The CDC notes that “C. auris is an emerging fungus that presents a serious global health threat” and it labels the fungus as an urgent threat in its “Antibiotic Resistance Threats Report” released in 2019. This fungus is typically seen in residents of long-term health care facilities, where it can spread very rapidly.

C. auris does not typically present a problem for healthy people, but its effects can be very bad in those living in long-term care facilities due to other pre-existing medical comorbidities,” Dr. Goyal says. “It can be difficult to identify and if you don’t use an effective isolation strategy, it can spread rapidly. If the patient has a history of Candida infections, prior use of antifungal medications or has been in a location with an outbreak of C. auris, the lab identifying the strain of Candida needs to know about this. That way, lab personnel can take adequate precautions and used specialized tests to determine if it’s C. auris. Doctors in long-term care facilities should be especially vigilant for C. auris. They should immediately place these patients in isolation and contact their infectious disease specialists, so that appropriate treatment protocols can be initiated.”

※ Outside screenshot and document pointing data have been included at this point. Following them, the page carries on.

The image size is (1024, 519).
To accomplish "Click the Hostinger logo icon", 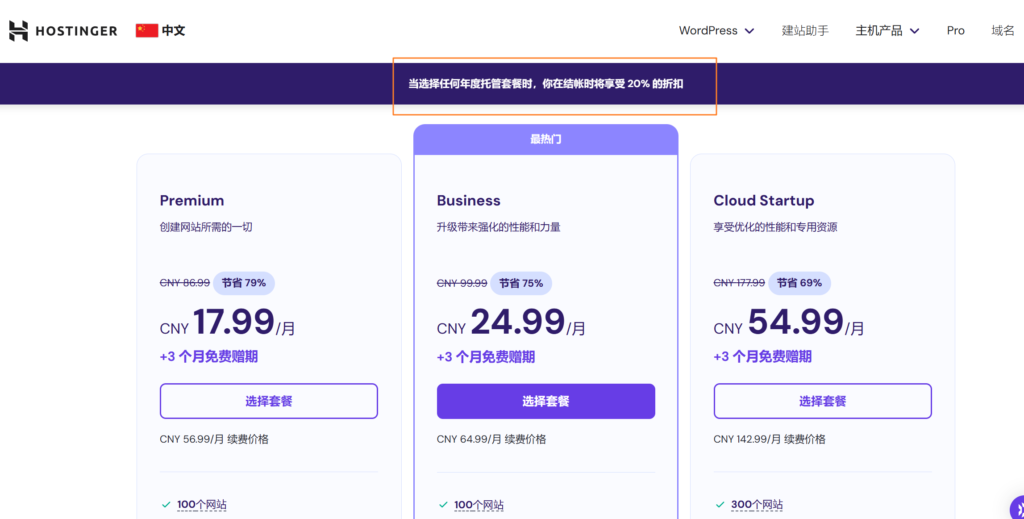I will click(18, 31).
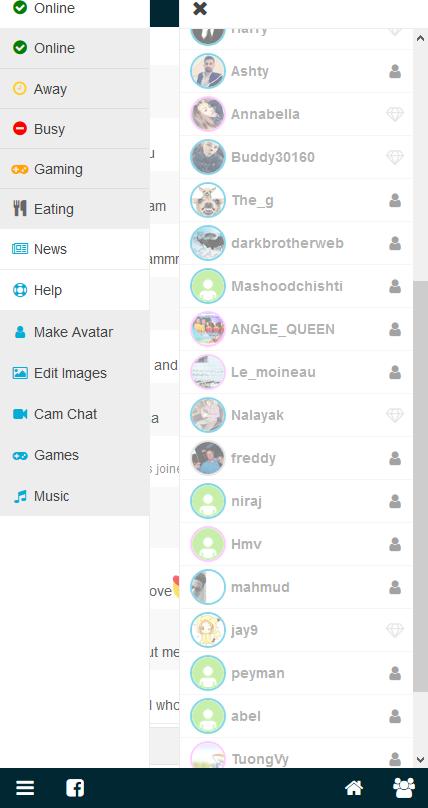The height and width of the screenshot is (808, 428).
Task: Click the user icon beside Ashty
Action: coord(395,71)
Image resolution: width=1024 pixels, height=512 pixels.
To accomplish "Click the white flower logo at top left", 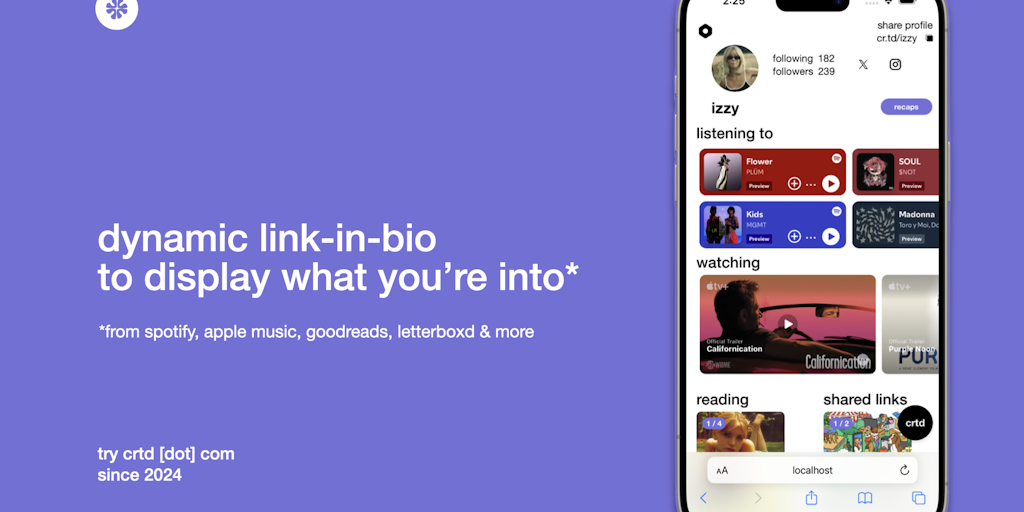I will point(117,10).
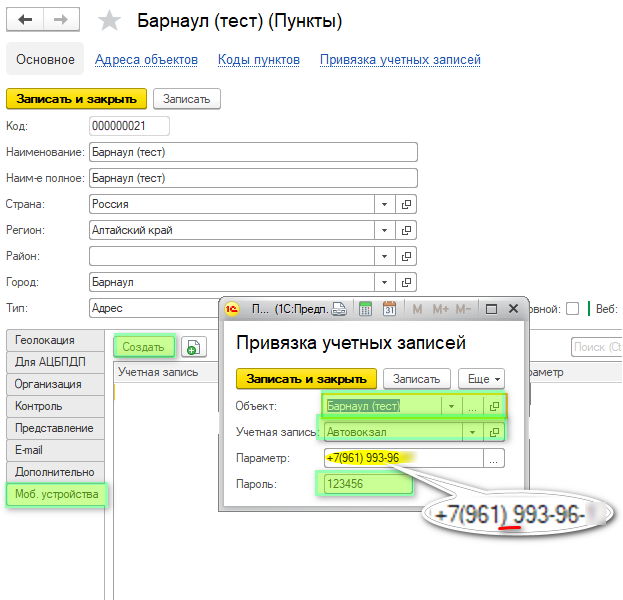
Task: Expand the Город dropdown list
Action: click(385, 282)
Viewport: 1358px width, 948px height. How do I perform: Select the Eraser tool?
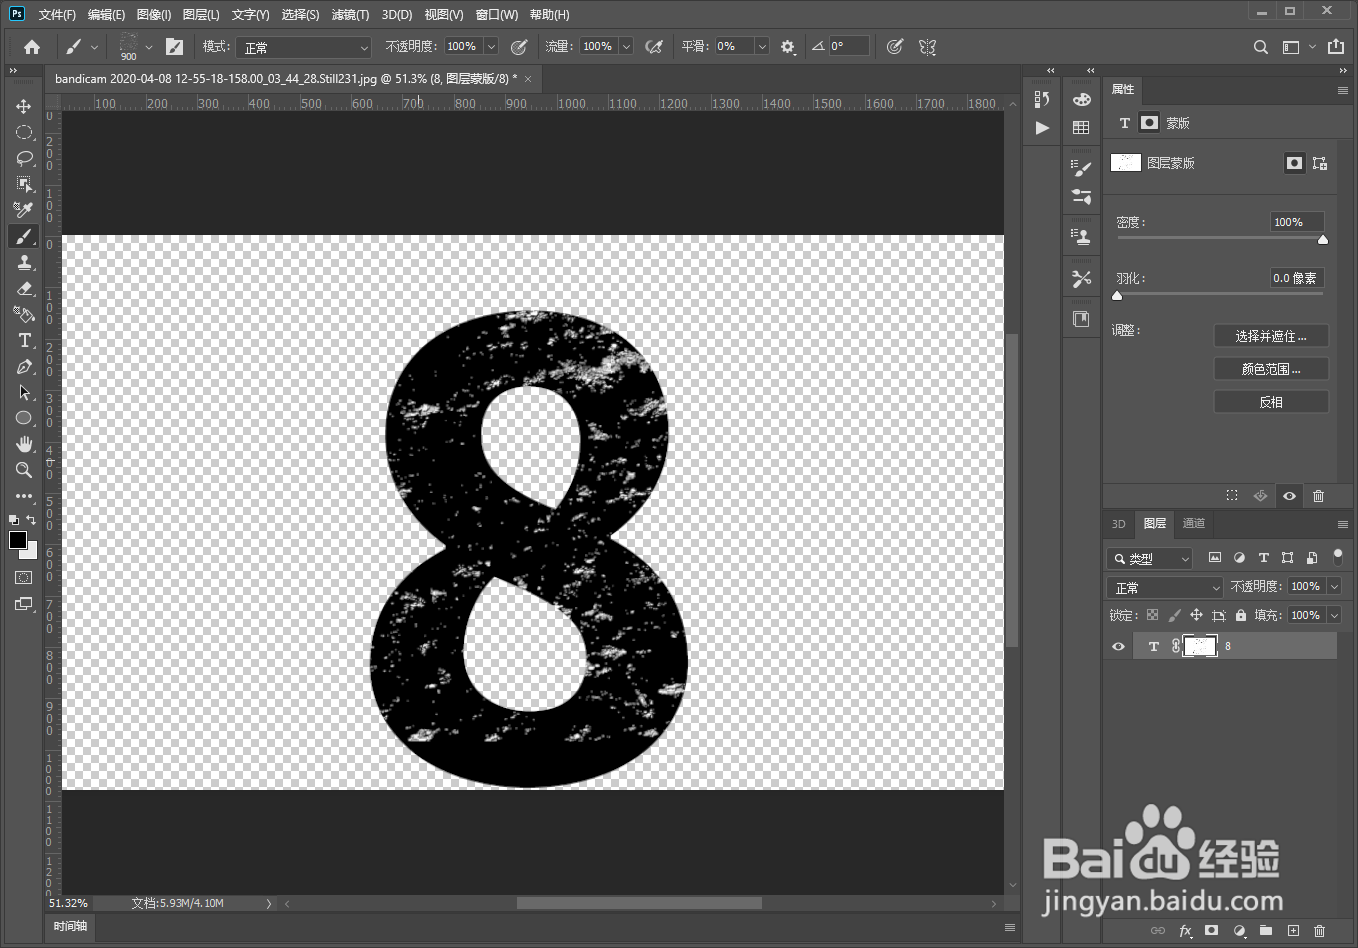(x=24, y=288)
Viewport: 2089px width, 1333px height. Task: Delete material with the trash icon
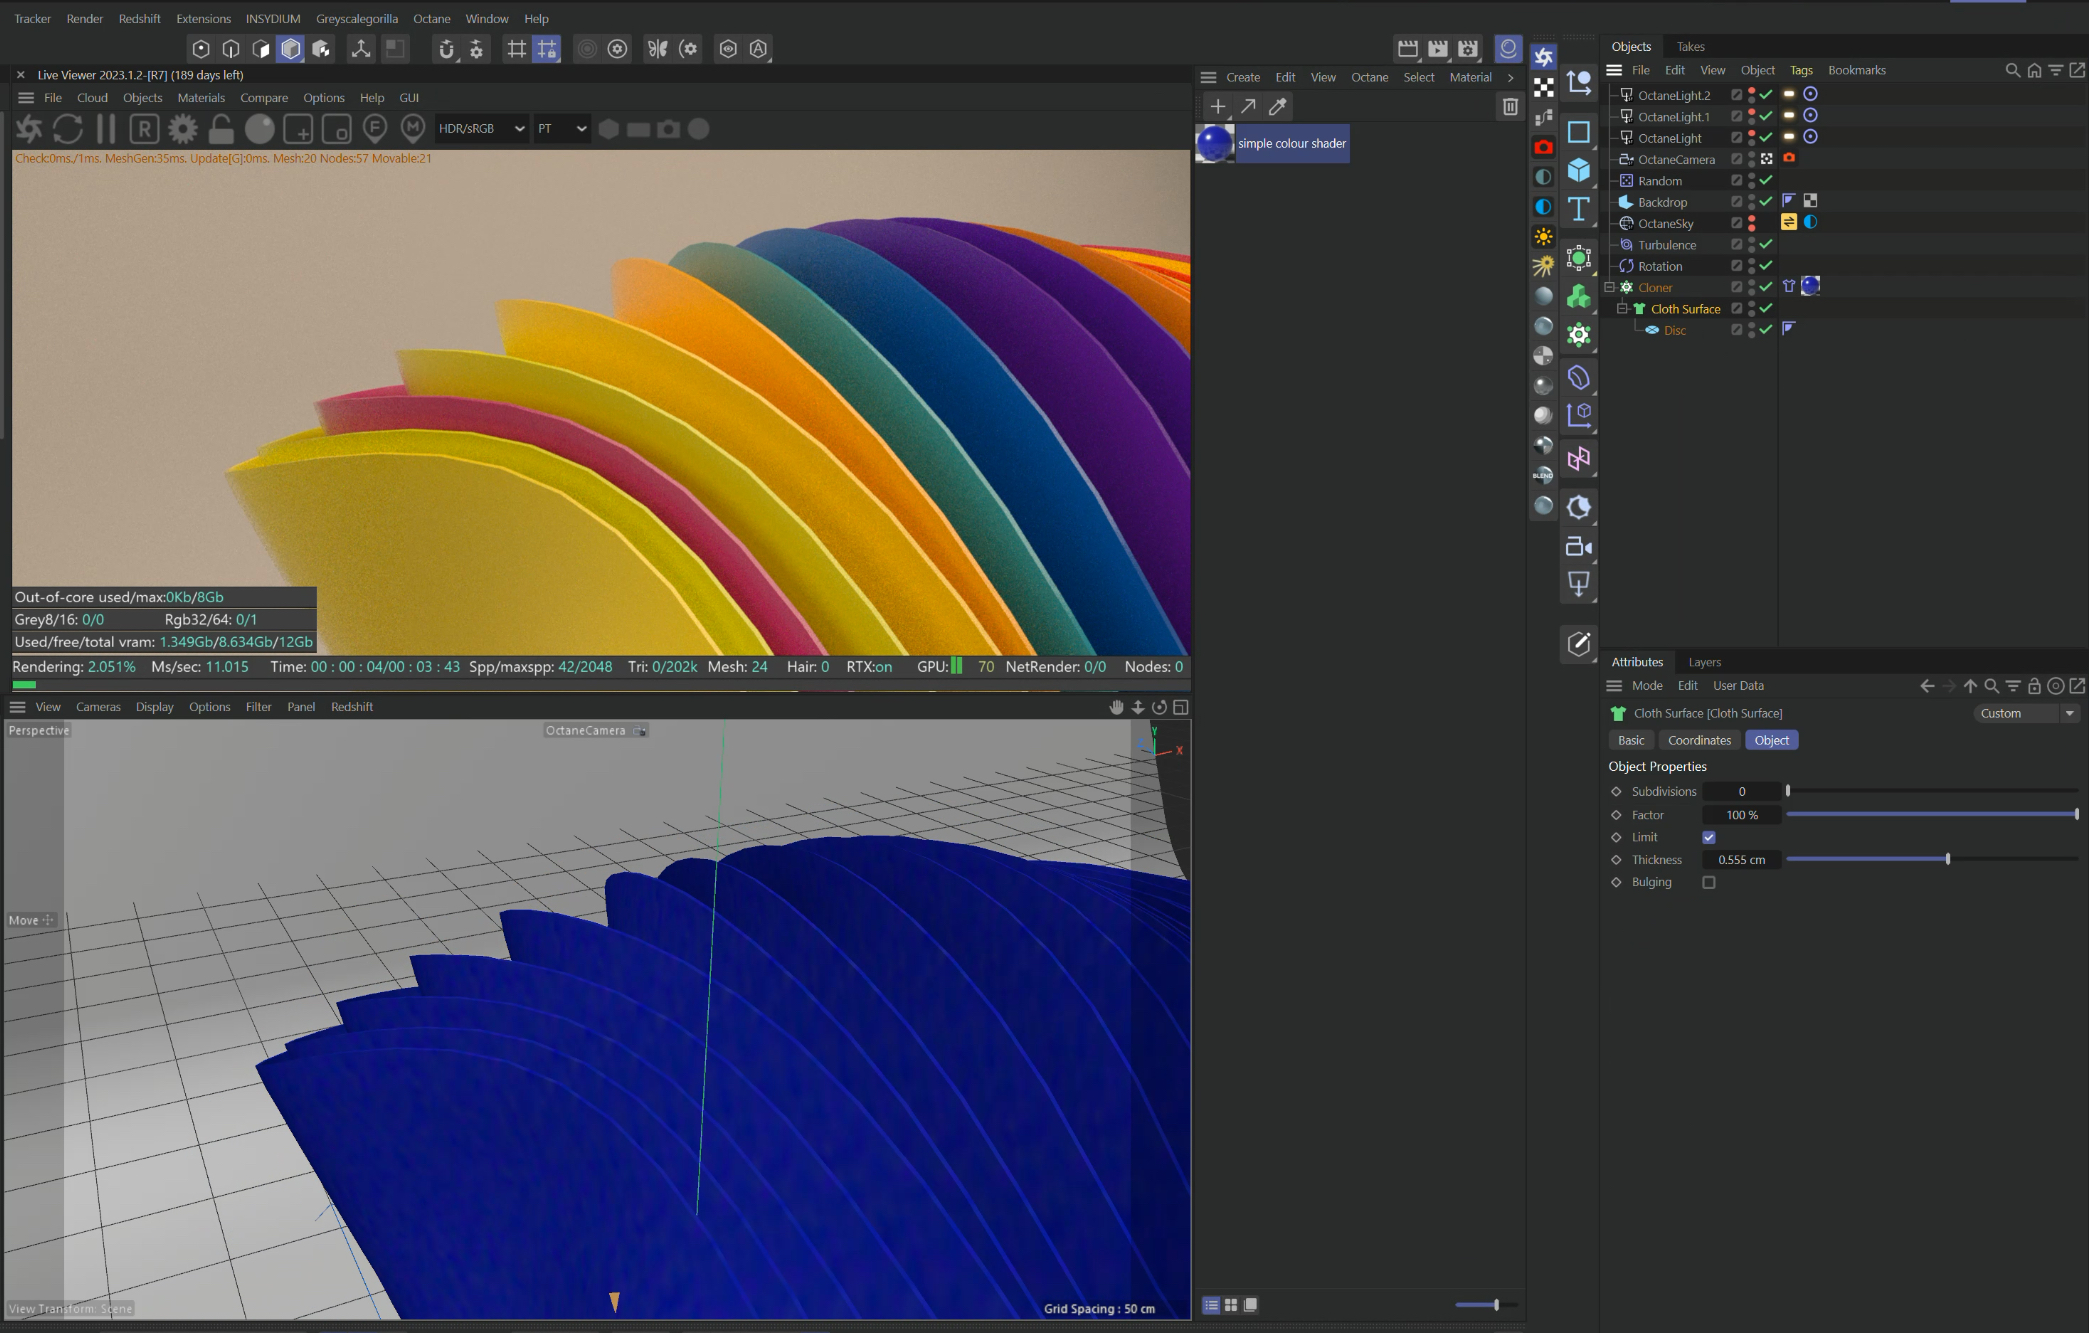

“Because of C. auris’ potential to spread rapidly in health care settings, patients who may have the fungus should be placed in strict contact isolation and their care team should wear gloves and isolation gowns and wash their hands thoroughly with soap and water,” Dr. Goyal adds. “The general public should follow these same precautions when visiting loved ones with C. auris. A 10 percent bleach solution made fresh daily is the recommended disinfection agent for high-touch surfaces like bedrails, nursing carts, windowsills, etc. in health care locations with C. auris patients. Routine fungicidal disinfection agents, alcohol wipes or quaternary ammonia compounds (QACs) are not typically effective against C. auris.”